Soltanto in due luoghi si può definire arbitrariamente un significato diverso dall'essenza: l'arte ed il gioco.
Non è un caso, quindi, che il tangram sia spesso considerato un gioco. La descrizione e l'interpretazione della realtà sono attività umane che illuminano la nostra schizofrenia tra il mondo vissuto e quello percepito. Intravedo la ragione di questa dissociazione nella nostra grande ed affinata capacità di interagire con gli altri. Probabilmente, due cani si scambiano soltanto incontrovertibili verità, anche se all'occorrenza possono dubitare della loro grandezza o della loro esistenza. Ma si tratta sempre di dubbi interni, personali, che si infrangono di fronte alle ondate dei fatti.
Siamo l'animale che ride del doppio senso, che costruisce universi di fantasia, che crede a ciò che crede. Ma perché siamo così? Perché dobbiamo difendere la nostra libertà da quella degli altri, anche se possiamo percepirla?
L'illusione ottica del coniglio che è anche un papero, anche se è soltanto un pezzo di carta con una certa forma. Il cigno sveglio ed il cigno addormentato, costruiti con gli stessi elementi del tangram. Non è un caso, forse, che prima della morte più importante della cultura occidentale, dei soldati si giocassero ai dadi una veste stracciata.

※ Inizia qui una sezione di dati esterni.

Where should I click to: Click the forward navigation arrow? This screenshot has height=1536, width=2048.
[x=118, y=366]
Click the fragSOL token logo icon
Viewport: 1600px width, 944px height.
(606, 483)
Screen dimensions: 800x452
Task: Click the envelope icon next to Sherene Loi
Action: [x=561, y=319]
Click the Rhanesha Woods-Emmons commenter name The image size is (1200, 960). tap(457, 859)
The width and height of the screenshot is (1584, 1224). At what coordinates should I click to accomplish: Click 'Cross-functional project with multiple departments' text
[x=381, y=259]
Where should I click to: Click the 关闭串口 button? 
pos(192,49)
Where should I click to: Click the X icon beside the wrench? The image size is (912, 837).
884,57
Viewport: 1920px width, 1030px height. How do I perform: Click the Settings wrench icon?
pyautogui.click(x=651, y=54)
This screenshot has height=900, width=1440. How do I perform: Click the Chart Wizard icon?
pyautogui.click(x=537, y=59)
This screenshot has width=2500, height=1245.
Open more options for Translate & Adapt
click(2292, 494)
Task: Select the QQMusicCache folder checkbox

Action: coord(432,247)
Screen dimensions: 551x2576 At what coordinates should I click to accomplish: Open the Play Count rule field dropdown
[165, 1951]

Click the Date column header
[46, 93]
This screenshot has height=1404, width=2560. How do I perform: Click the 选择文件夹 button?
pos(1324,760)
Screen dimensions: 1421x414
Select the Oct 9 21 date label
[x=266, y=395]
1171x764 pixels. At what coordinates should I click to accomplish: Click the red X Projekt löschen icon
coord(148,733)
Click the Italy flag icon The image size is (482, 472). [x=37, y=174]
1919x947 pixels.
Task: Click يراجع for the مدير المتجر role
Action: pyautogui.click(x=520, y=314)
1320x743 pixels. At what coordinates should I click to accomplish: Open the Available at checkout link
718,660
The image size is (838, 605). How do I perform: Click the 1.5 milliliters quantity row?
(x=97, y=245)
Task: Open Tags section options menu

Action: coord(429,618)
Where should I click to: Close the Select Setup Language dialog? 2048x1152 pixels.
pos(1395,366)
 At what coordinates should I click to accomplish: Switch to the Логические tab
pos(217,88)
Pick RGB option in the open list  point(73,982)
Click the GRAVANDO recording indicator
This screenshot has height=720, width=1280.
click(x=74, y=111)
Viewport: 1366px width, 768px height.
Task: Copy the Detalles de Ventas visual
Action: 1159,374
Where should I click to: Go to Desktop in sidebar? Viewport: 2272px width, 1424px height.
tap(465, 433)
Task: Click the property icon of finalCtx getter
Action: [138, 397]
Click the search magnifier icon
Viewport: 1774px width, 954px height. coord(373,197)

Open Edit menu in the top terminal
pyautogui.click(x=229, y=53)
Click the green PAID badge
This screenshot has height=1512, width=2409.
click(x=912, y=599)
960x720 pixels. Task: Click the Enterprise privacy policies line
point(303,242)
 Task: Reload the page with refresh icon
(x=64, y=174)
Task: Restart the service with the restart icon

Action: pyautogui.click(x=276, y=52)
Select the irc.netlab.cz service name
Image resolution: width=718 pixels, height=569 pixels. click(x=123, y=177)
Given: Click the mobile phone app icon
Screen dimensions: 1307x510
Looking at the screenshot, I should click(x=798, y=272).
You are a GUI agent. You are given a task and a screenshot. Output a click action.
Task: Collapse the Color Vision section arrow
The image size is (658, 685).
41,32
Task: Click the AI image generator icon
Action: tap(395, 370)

Il gioco, così come l'arte che rappresenta la scena senza essere la scena - e che può quindi permettersi di utilizzare vestiti di un altro periodo storico e paesaggi di un altro luogo, senza per questo negare o distorcere la realtà - è la rappresentazione della possibilità, intesa come intenzione, di modificare la realtà.
E' una promessa, una promessa ripetuta a noi stessi, una promessa per accordarci tra noi e forse, un giorno, sovvertire la seria immutabilità del reale.